The Pentagon’s Missile Defense Agency (MDA) said it has delayed a repeat attempt to destroy a target missile using a chemical laser integrated into a Boeing [BA] 747 aircraft.

The shoot-down test of the Airborne Laser Test Bed (ALTB) off the California coast had originally been planned for Jan. 10 but was postponed because wind conditions were “too turbulent at altitude,” according to an MDA spokesman. The test was rescheduled for last weekend but that was scrubbed for bad weather.

The MDA spokesman previously explained that the test would be “basically the same as the experiment” conducted last fall. During that exercise, the ALTB failed to destroy a solid-fuel, short-range ballistic missile in its boost phase.

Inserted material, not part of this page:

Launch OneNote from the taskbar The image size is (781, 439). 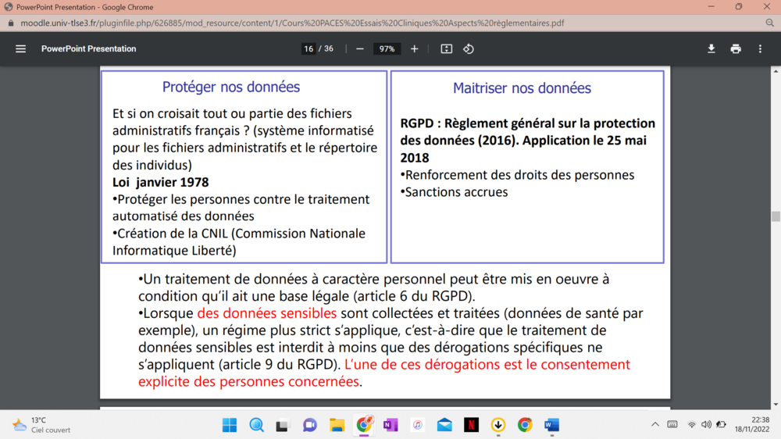tap(391, 425)
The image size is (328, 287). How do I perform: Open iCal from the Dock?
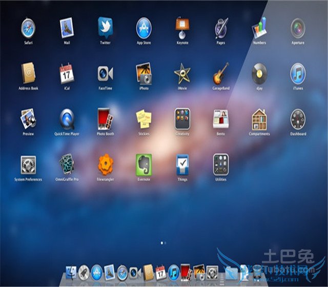[160, 272]
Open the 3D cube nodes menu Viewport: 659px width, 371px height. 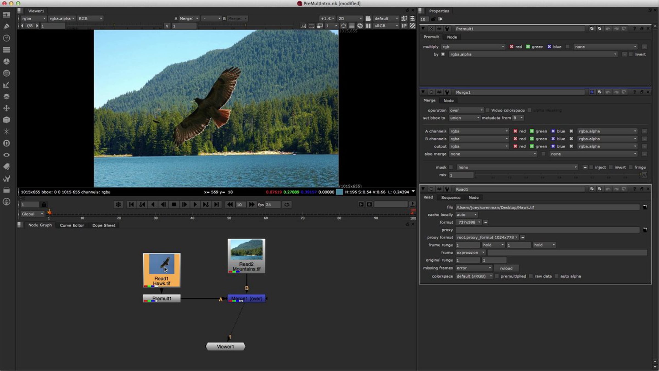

The tests are conducted out of the Point Mugu Naval Air Warfare Center-Weapons Division Sea Range off the central California coast. ABL successfully shot down a target missile last February in the first such test of a flying directed-energy weapon.

Boeing produces the airframe and is the weapon’s prime contractor, while Northrop Grumman [NOC] supplies the high-energy laser and Lockheed Martin [LMT] develops the beam- and fire-control systems. The system is designed to focus a laser beam on a pressurized part of a boosting missile long enough to cause it to fail.

Defense Secretary Robert Gates scaled back the program into a research experiment last year. It had previously been called the Airborne Laser (ABL). The Pentagon requested $98.6 million for directed energy research, including ALTB, in FY ’11.